In June, Trump deployed thousands of National Guard troops as well as hundreds of US Marines to Los Angeles, California, to help combat protests against ICE’s manic immigration raids. A US district judge subsequently ruled that the Trump administration had wilfully violated federal law in doing so.
Then in August, Trump imposed federal control on the local police force in the nation’s capital of Washington, DC, and mobilised 800 National Guard troops, ostensibly to fight “out of control” crime levels. As everyone pointed out, however, crime in DC was in fact down.
But there’s nothing like the sight of the military patrolling the streets to keep Americans in line – and living in fear.
In the case of Portland, Trump’s militarised vision has been stymied for the moment by a federal judge – appointed by Trump himself, no less – who temporarily blocked the administration’s move to send National Guard troops from California into Oregon.

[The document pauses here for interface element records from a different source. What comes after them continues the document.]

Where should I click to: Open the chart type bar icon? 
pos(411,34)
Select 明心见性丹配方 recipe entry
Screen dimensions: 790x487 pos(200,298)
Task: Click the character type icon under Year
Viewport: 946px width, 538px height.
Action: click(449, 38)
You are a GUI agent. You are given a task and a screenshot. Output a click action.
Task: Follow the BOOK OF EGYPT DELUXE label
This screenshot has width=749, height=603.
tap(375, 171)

Trump’s appointed “hellhole” of Chicago, on the other hand, looks poised to receive the Trumpian treatment sooner rather than later, as hundreds of National Guard troops from Texas arrived in Illinois on Tuesday despite legal challenges. A lawsuit filed on October 6 by the state of Illinois and city of Chicago argued that “the American people, regardless of where they reside, should not live under the threat of occupation by the United States military, particularly not simply because their city or state leadership has fallen out of a president’s favor”.
Trump has warned that, if necessary, he will not hesitate to invoke the Insurrection Act, a federal law dating from 1807 that would effectively permit military occupation whether state and city officials like it or not. The last usage of said act took place in 1992 under then-president George H W Bush, who whipped it out in response to unrest in Los Angeles following the acquittal of four white police officers in the beating of a Black man named Rodney King.

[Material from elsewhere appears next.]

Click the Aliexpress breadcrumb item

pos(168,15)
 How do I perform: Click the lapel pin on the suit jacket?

Again, the unrest never would have happened had US forces of law and order not engaged in egregiously criminal behaviour. From any objective standpoint, the solution to abuses committed by armed representatives of the state is not the deployment of more armed representatives of the state.

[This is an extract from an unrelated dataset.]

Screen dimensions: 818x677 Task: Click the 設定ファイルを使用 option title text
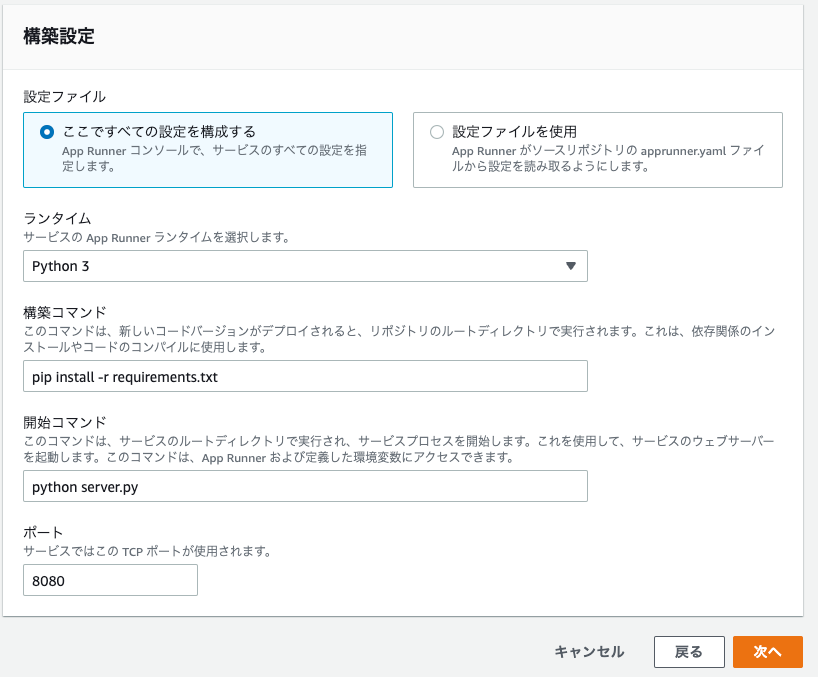pos(514,131)
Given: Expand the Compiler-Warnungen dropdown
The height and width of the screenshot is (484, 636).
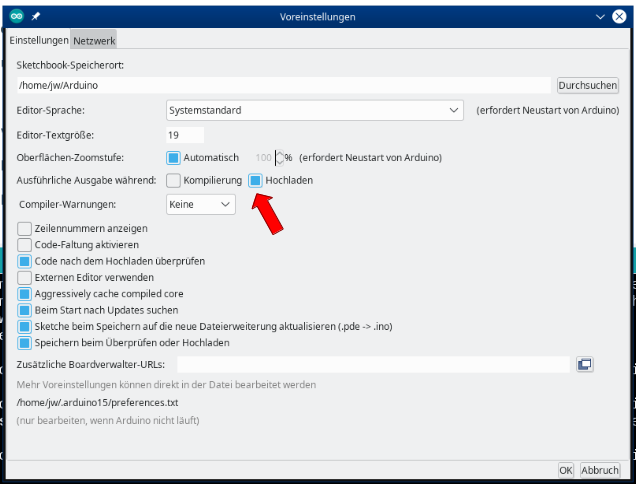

Meanwhile, Chicago and Portland are hardly the end of Trump’s list of targets, which comprises many more “dangerous cities” that can potentially be used “as training grounds for our military.” But as journalist Melissa del Bosque reveals in a recent dispatch for the Border Chronicle, the Texas-Mexico frontier is already being utilised as just such a training venue.
Since Republican governor of Texas and anti-immigrant extraordinaire Greg Abbott launched “Operation Lone Star” in 2021, del Bosque writes, Democratic-leaning Texas border communities have “been occupied by National Guard troops deployed by Republican-led states, including Tennessee”. Over the past four-and-a-half years, “Abbott and other MAGA-aligned governors have spent billions of taxpayer dollars to send troops and police to the border,” with Operation Lone Star serving “as a testing ground for Trump’s mass-deportation campaign and for his troop deployments”.
As border militarisation now spreads to the country’s interior, the MAGA crowd is urging the Trump administration to simply ignore court rulings that impede his National Guard Deployments. And as the US becomes a post-legal testing ground for total control by Trump, they may even be talking about it in Afghanistan.
The views expressed in this article are the author’s own and do not necessarily reflect Al Jazeera’s editorial stance.